Asche auf das Haupt der Achtundsechziger

Was hat die 68er-Generation abgeschafft? Welche Grundmauern hat sie gebaut, auf denen die nachfolgenden Generationen ein neues Kirchenhaus errichten konnten. Dario Hülsmann, gerade aus Peru zurück, kommt für die Kirche in Deutschland zu einem ernüchternden Resultat.

Wenn ich an die katholische Kirche in Deutschland denke, fällt mir für die junge Generation nicht so viel Positives ein. Ich habe selbst den Generationenwechsel in meinem Herkunftsdorf noch erlebt. Von Blumenteppichen und Chören bei allen Hochfesten, mit Gebeten, die von Generation zu Generation weitergegeben wurden. Diese Traditionen sind mit der Generation meiner Großeltern verschwunden. Von den 68ern ist davon nichts weitergegeben worden. Das „Neue“ erschöpft sich in engagierten Gruppen, die für junge Erwachsene nicht offen sind. Bei der kleinen Schar von silbergrauen Kirchgängern fühle ich mich oft verloren. Die Themen meiner Generation finde ich nicht wieder. Neben dem liturgischen Service wüsste ich nicht, wohin ich jungen Erwachsenen empfehlen könnte zu gehen. 
Auch in den Familien wurde nichts mehr weitergegeben. Die Offenheit, sich kirchliche Gruppen zu suchen, die zum individuellen Profil passen, mag für die 68er eine Befreiung gewesen sein. Für uns Junge hinterlässt sie eine leere Kirche, ohne Fixpunkt.
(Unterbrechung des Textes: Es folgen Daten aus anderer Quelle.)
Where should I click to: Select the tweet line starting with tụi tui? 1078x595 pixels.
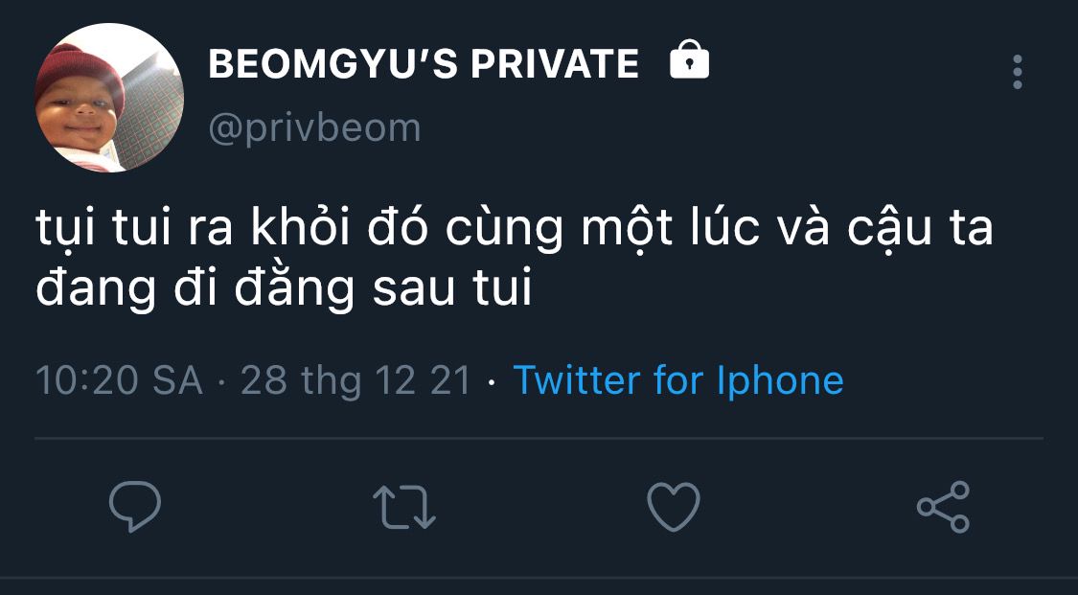pyautogui.click(x=515, y=229)
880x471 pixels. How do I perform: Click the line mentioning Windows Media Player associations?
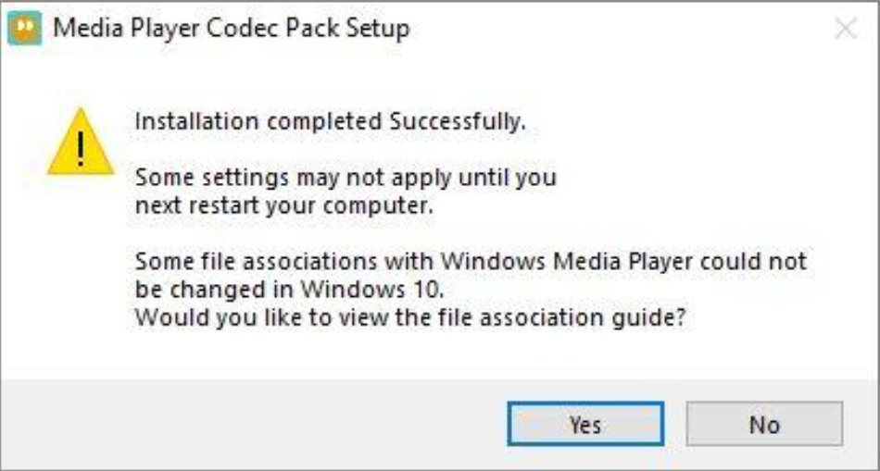coord(471,261)
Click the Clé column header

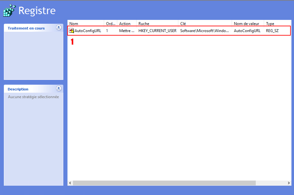[205, 24]
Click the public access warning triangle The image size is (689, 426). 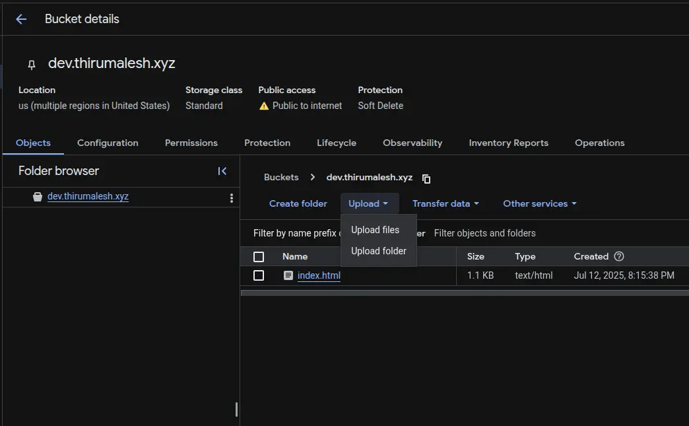point(263,105)
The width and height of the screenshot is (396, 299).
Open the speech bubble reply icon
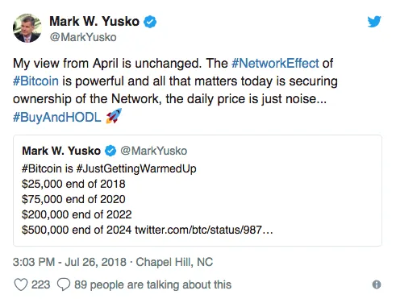(x=64, y=284)
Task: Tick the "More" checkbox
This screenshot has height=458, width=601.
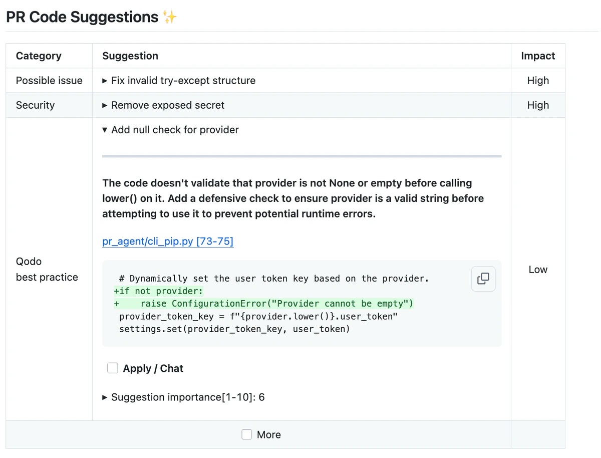Action: (x=247, y=434)
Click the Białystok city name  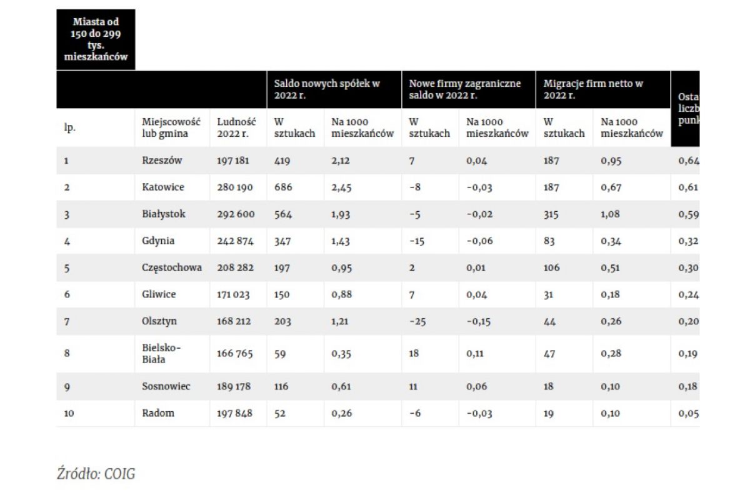[x=164, y=214]
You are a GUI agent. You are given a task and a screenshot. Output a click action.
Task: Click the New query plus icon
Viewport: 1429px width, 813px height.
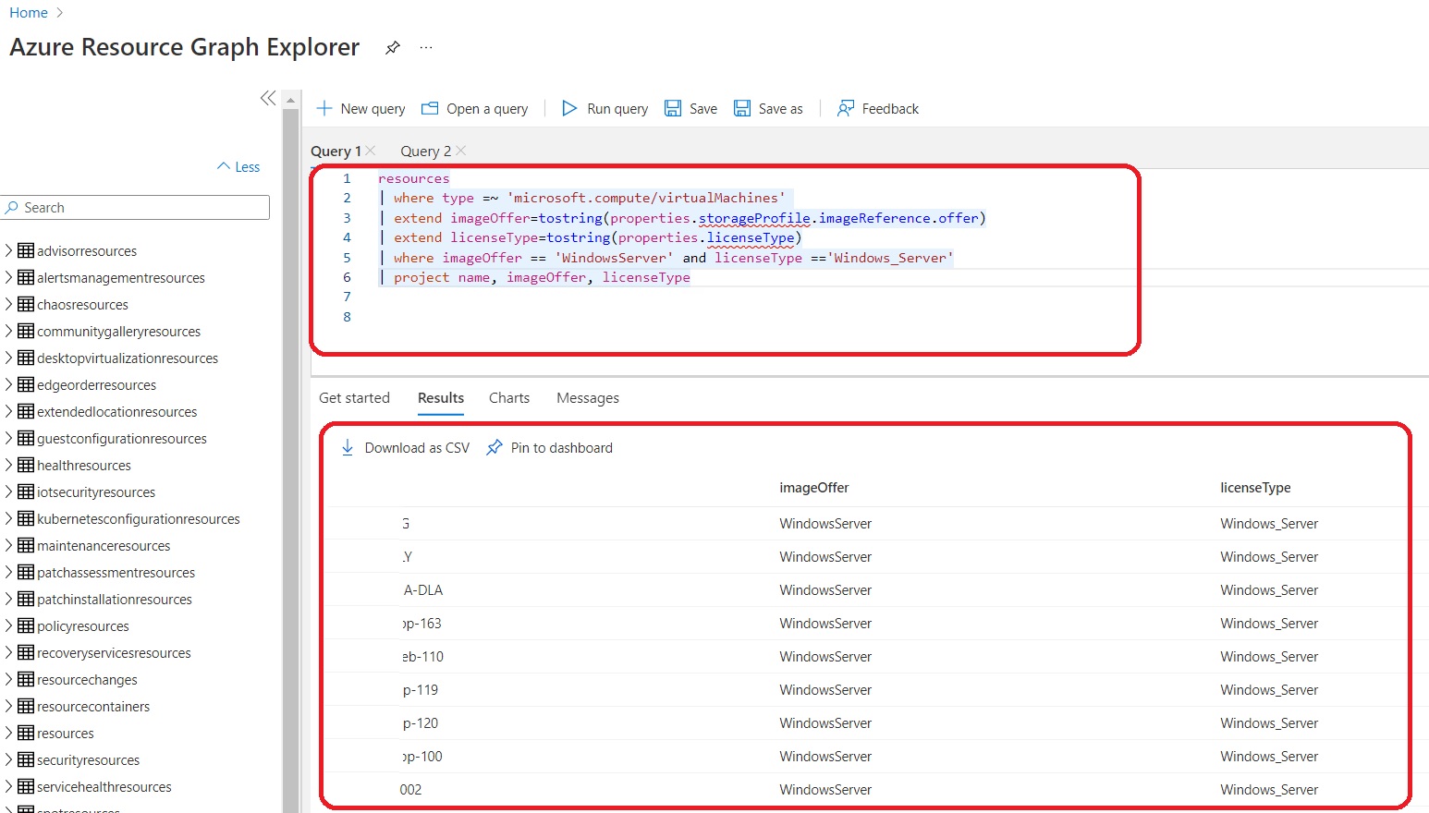(x=324, y=108)
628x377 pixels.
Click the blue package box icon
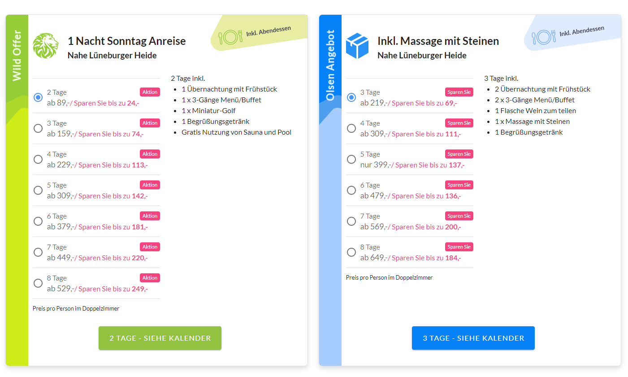(357, 46)
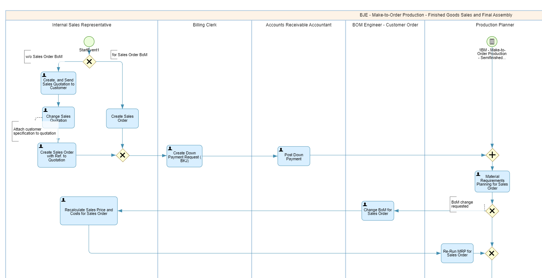Click the Re-Run MRP for Sales Order task
Screen dimensions: 542x278
point(457,253)
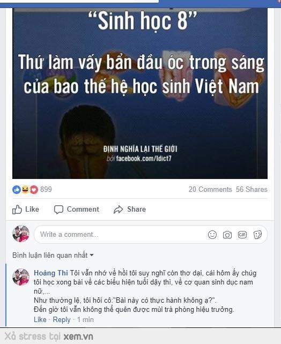Reply to Hoàng Thi's comment

point(62,320)
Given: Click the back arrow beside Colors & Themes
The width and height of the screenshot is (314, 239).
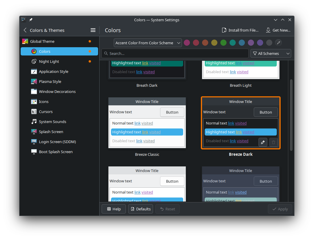Looking at the screenshot, I should [25, 30].
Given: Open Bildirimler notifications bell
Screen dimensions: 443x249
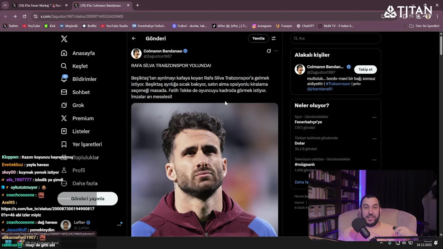Looking at the screenshot, I should 64,79.
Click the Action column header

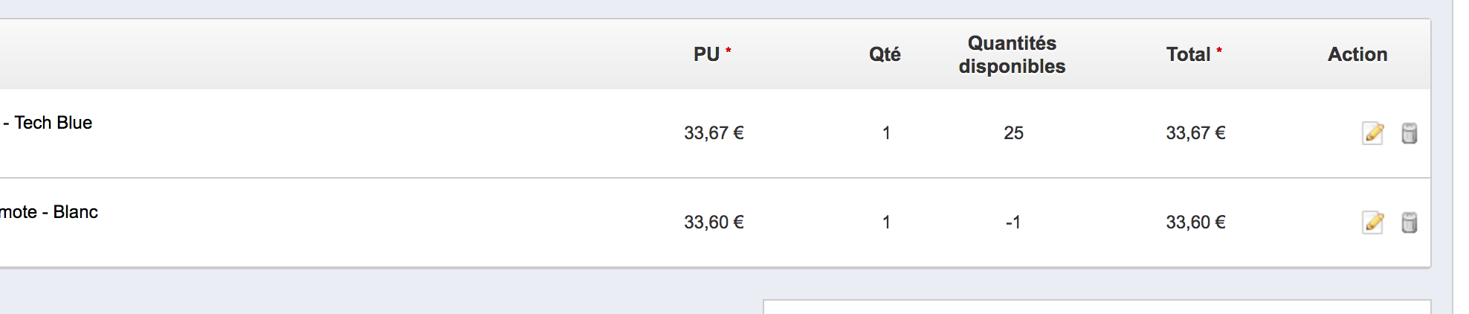pos(1357,54)
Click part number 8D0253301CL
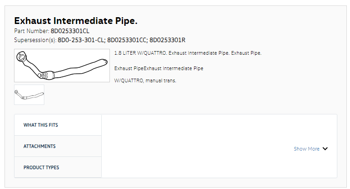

Sich für Inhalte einsetzen

Jetzt ließen sich die Jugendverbände nennen, als Orte für junge Christen. Aber wer mit der Schule fertig wird, ist auch mit dem Verbandsleben fertig. Und dann? Was bleibt und hilft ist der unbändige Drang der 68er Kirche mitzugestalten, sich selbstwirksam zu erleben, in individuelle Beziehung zu treten. Sie haben mir hierbei so viele wichtige Impulse gegeben, mich nicht einfach mit Strukturen abzufinden, Funktionär zu werden, sondern wirklich für Inhalte zu streiten. Dafür bin ich dieser Generation dankbar. Diesen Spirit braucht es weiterhin.
Aber hat die Generation der 68er diesen Spirit wirklich in die Kirche eingeschrieben? Da habe ich meine Zweifel. Wenn ich sehe, welche meiner Kommilitonen in den pastoralen Dienst gehen, welche Priester werden, fühle ich mich nicht vertreten. Spätestens da trennen sich nämlich die Milieus. Die kommenden Seelsorger und Seelsorgerinnen werden nur noch aus 1-2 Sinusmilieus rekrutiert. Die Theolog*innen aller anderen Milieus suchen das Weite. Nicht diejenigen sind das Problem, die in den pastoralen Dienst gehen, sondern vielmehr diejenigen, die fernbleiben.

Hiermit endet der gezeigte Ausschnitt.